I am a postdoctoral researcher in the EPAN lab based in the Donders Centre for Cognitive Neuroimaging.
My journey into academia began with a Bachelor’s degree in Biomedical Sciences from the Philipps-University of Marburg, where I developed an early interest in interdisciplinary work. I continued with a Master’s degree in Brain and Behavioral Sciences at the Hebrew University of Jerusalem, where I gained valuable insights into computational, psychophysiological, and clinical research.
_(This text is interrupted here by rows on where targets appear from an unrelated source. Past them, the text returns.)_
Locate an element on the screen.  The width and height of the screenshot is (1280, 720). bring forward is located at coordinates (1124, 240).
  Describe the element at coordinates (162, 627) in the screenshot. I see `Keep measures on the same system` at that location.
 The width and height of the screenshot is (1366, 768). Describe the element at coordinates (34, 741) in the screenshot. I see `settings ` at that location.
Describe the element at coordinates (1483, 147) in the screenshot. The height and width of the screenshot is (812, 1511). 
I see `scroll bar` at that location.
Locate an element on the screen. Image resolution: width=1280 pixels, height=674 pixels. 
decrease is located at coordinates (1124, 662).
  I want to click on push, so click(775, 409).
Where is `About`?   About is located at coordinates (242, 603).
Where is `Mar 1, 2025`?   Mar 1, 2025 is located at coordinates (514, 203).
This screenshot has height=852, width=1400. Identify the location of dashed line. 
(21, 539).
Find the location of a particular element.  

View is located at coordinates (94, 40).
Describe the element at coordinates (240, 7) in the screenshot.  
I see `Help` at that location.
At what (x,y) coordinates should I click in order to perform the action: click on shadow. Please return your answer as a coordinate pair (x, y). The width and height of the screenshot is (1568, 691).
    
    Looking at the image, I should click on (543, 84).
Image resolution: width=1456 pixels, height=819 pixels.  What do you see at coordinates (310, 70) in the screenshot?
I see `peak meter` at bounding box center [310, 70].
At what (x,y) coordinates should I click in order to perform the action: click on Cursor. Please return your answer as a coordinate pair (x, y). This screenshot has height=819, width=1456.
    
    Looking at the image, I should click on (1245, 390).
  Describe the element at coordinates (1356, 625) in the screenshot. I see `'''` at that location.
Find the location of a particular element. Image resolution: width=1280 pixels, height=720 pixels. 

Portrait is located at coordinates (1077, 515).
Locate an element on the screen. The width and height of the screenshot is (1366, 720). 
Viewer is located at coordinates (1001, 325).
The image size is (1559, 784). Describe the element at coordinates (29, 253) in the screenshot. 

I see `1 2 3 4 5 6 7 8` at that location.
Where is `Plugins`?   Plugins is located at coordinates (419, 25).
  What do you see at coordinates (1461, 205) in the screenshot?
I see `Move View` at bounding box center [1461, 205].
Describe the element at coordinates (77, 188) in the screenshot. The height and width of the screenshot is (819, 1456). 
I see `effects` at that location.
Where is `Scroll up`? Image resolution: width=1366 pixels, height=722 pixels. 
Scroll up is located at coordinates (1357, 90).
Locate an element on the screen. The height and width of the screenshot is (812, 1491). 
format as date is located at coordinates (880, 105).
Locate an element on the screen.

During my Ph.D. studies, I developed a passion for affective neuroscience and investigated the formation and consolidation of extinction memories in both humans and rodents. I conducted this research under the guidance of Prof. Raffael Kalisch at the Neuroimaging Center in Mainz, where we explored the boundary conditions of the facilitatory effect of L-DOPA on extinction memory consolidation. Additionally, I had the privilege of working with Prof. Albrecht Stroh at the Translational Animal Research Center, where I developed a combined behavior and fMRI pipeline for rodent extinction learning during fMRI acquisition.
Currently, as a member of the EPAN lab, I am contributing to research that aims to investigate the role of cortico-spinal networks in defensive responses to threat. More specifically, upon threat encounter, the body and brain must have well-coordinated information relay and integration for appropriate assessment and reaction, which is facilitated by the spinal cord. We seek to gain a better understanding of changes in connectivity between the spinal cord and sensory and motor brain areas during threat anticipation. Additionally, we aim to explore whether individual physiological responses during threat anticipatory freezing at conditioning are related to extinction learning success and changes in cortico-spinal connectivity.